• **WHAT THE TASK REQUIRES**
Output exactly the lines below from the one containing "This screenshot has height=262, width=868." to the last line, both included. Omit pictures.

[[ PROVIDED ENTRIES open ]]

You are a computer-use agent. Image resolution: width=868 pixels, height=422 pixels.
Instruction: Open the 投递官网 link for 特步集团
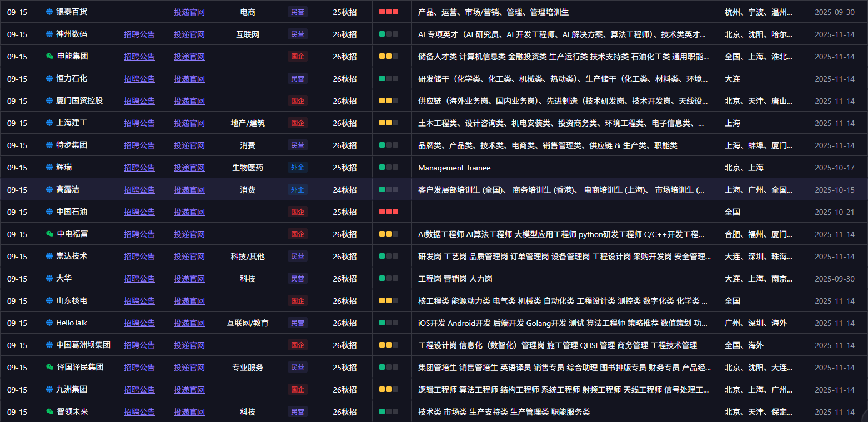(x=189, y=145)

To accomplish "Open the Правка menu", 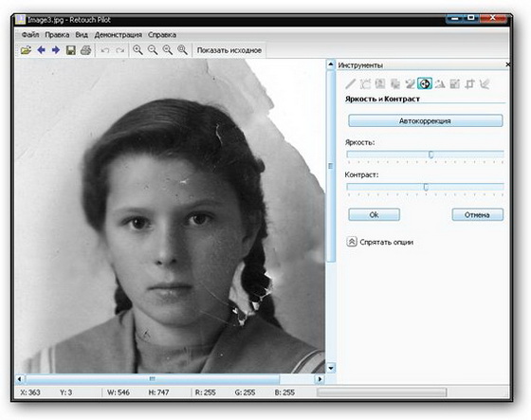I will (x=57, y=35).
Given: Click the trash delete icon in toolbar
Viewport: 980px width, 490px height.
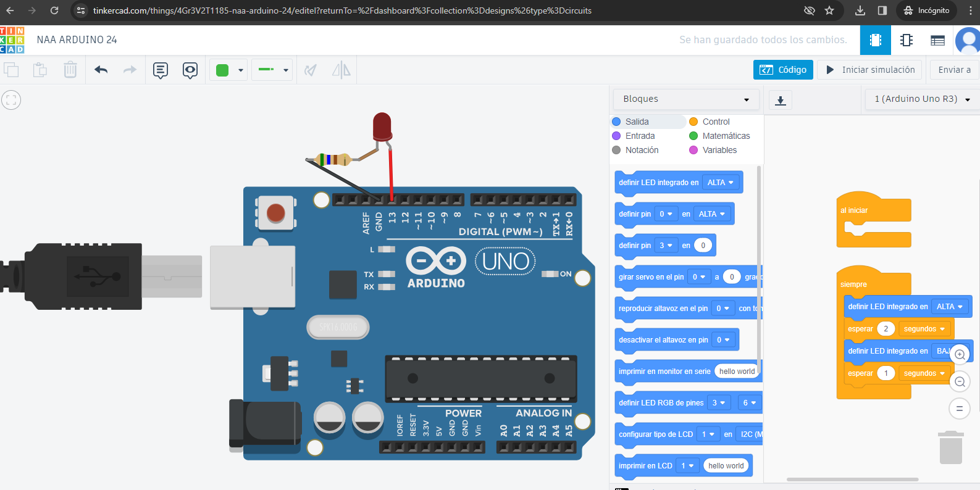Looking at the screenshot, I should coord(70,70).
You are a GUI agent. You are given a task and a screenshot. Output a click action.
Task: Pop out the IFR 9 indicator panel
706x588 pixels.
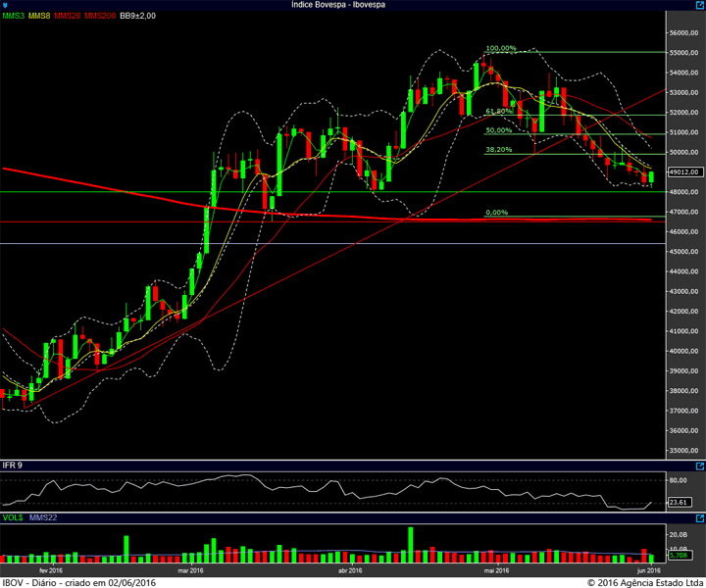[700, 466]
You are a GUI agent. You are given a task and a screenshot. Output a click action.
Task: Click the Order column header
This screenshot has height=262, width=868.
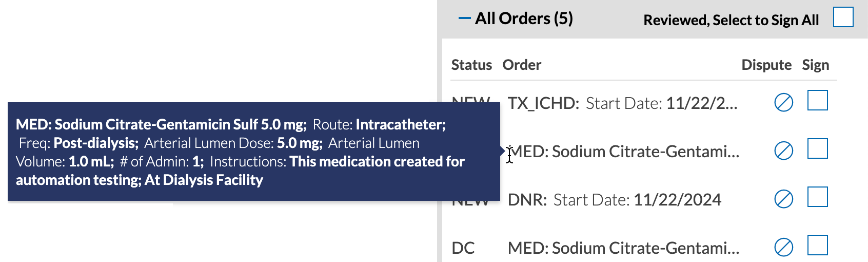point(522,65)
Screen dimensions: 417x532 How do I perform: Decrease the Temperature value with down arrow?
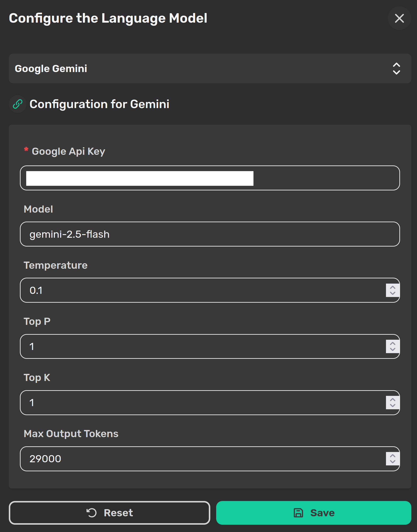click(x=393, y=293)
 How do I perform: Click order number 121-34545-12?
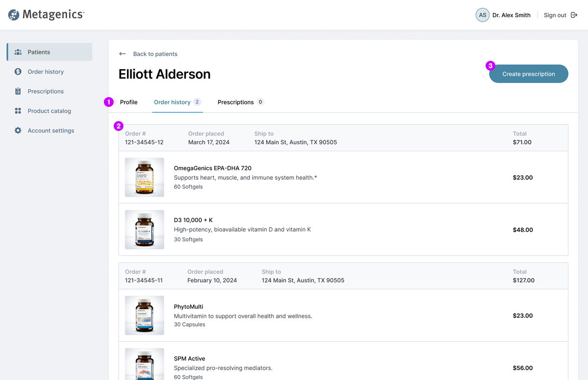tap(144, 142)
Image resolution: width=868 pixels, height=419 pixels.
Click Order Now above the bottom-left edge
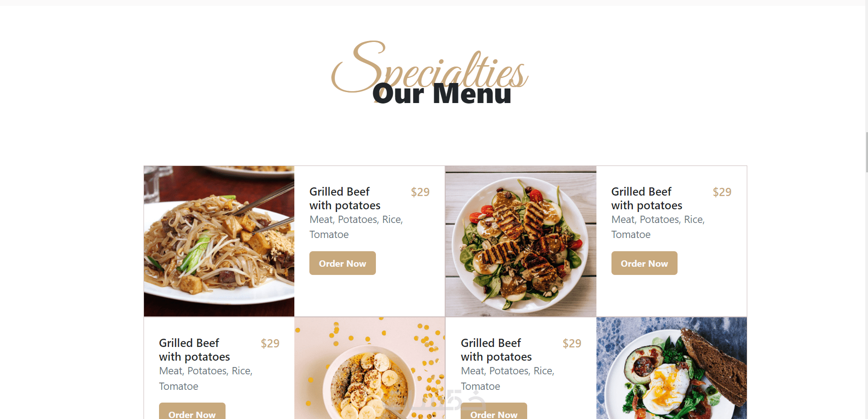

[[ PROVIDED ENTRIES closed ]]

• **SOLUTION TO THE EXERCISE**
This screenshot has height=262, width=868.
point(522,65)
Screen dimensions: 417x532 How do I perform: Decrease the Temperature value with down arrow?
click(x=393, y=293)
 How do I perform: Click order number 121-34545-12?
tap(144, 142)
Image resolution: width=868 pixels, height=419 pixels.
Click Order Now above the bottom-left edge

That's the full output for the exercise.